• [WORK ITEM]
Find the line below with "Image resolution: width=598" and the line with "the copy template". Output exactly those lines and everything between them, leaving out the pictures.

EXERCISE INPUTS START

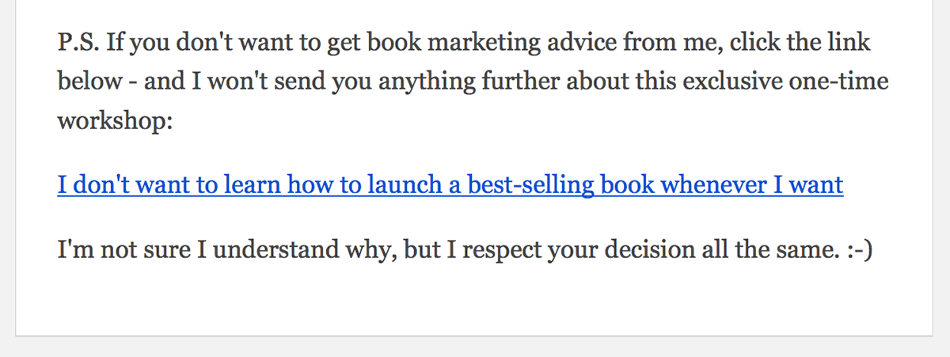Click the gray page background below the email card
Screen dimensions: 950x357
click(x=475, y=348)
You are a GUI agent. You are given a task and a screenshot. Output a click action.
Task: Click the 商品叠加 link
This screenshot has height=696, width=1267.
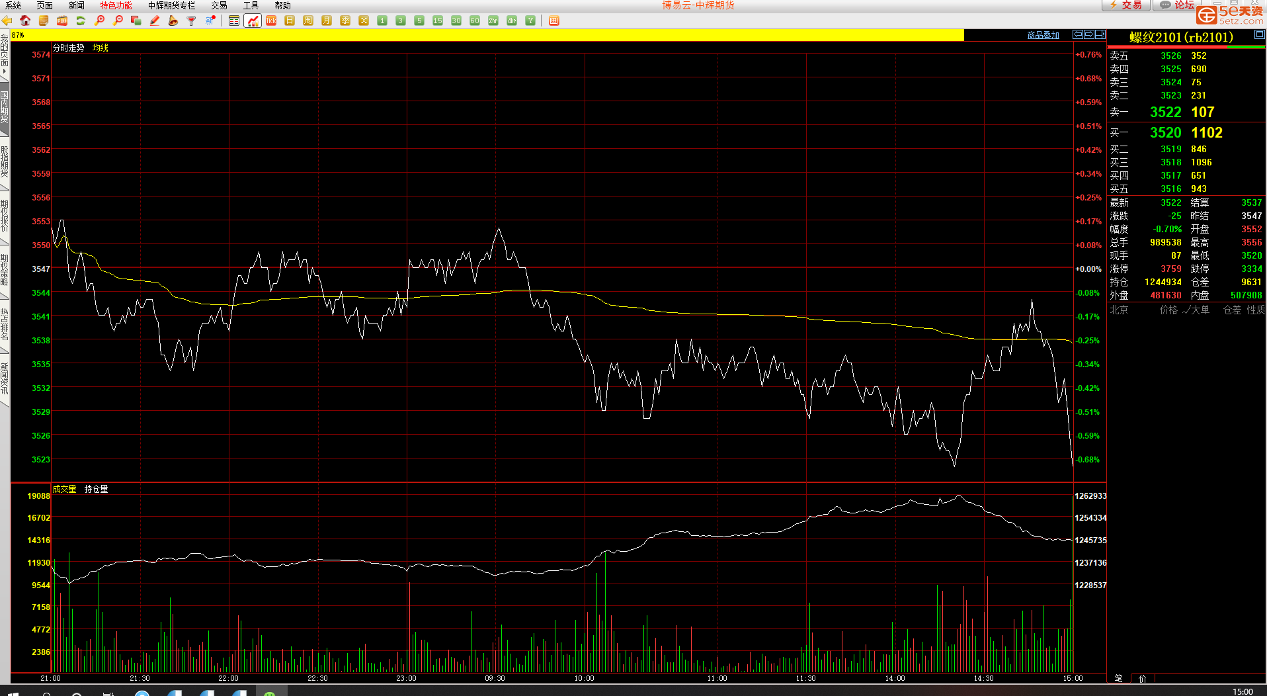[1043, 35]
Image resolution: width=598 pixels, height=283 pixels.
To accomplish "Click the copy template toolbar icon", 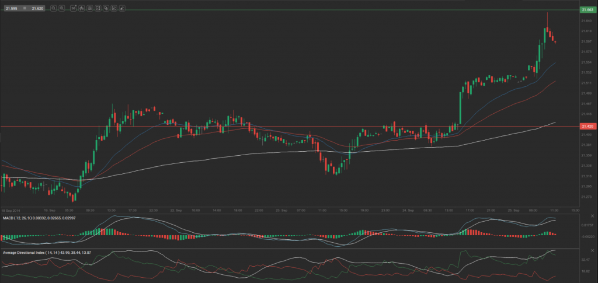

EXERCISE INPUTS END
EXERCISE INPUTS START

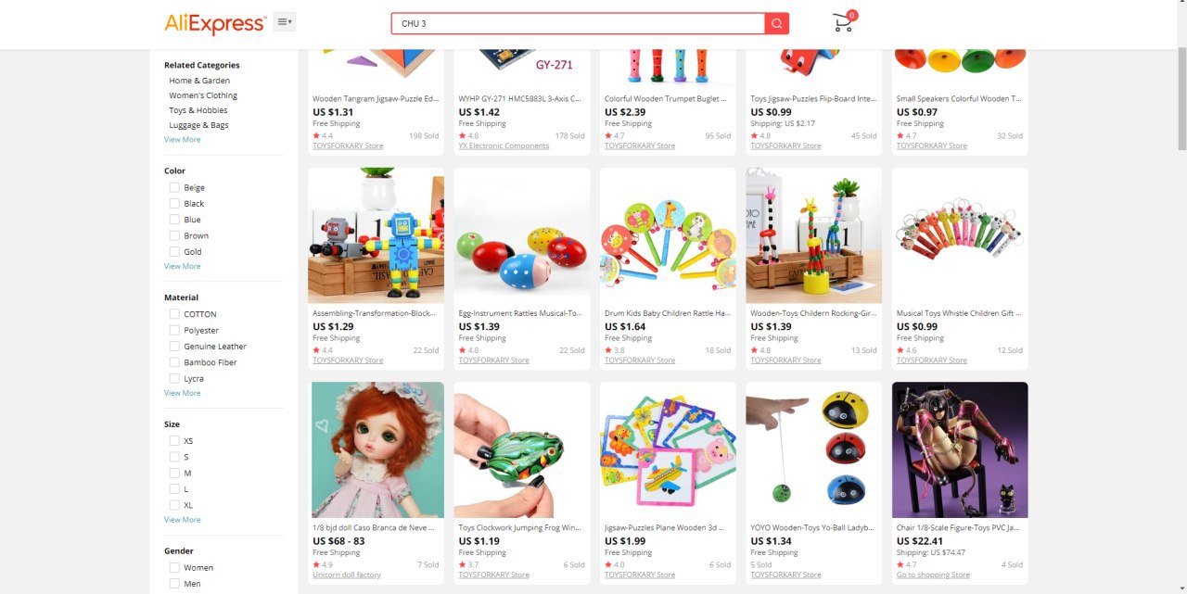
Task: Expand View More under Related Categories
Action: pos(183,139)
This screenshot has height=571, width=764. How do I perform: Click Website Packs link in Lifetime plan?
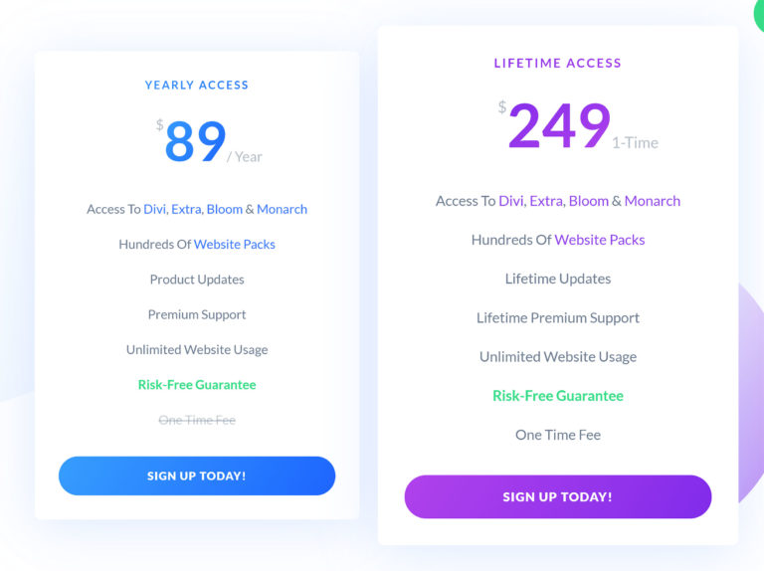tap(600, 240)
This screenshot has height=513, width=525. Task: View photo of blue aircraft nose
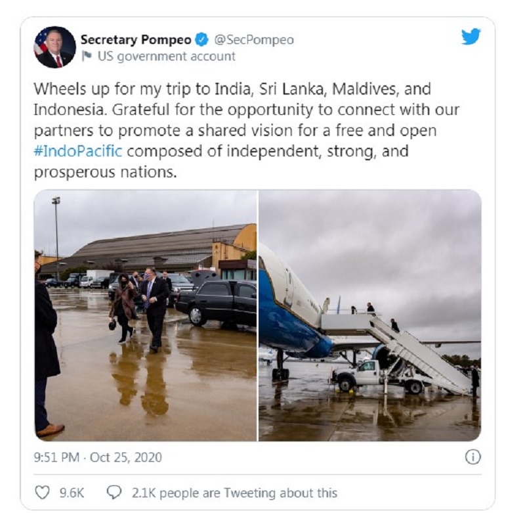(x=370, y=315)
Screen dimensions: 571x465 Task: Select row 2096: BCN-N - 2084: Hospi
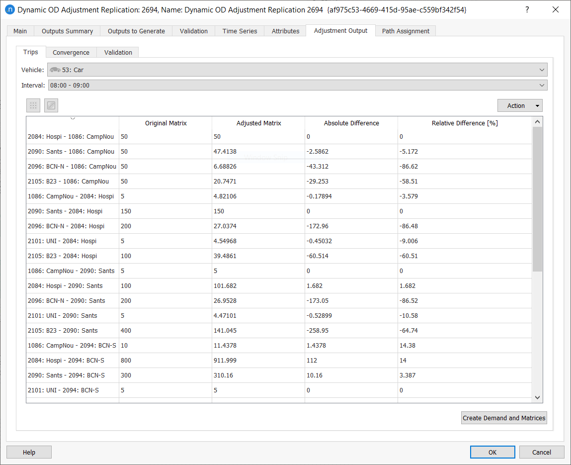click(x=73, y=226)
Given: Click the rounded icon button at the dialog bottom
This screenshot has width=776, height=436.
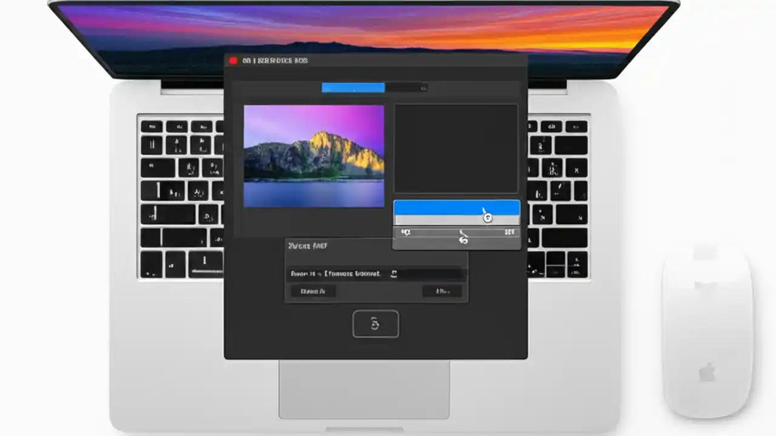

EXERCISE INPUTS END

• [ANSWER SECTION]
Image resolution: width=598 pixels, height=283 pixels.
To accomplish "Click the copy template toolbar icon", 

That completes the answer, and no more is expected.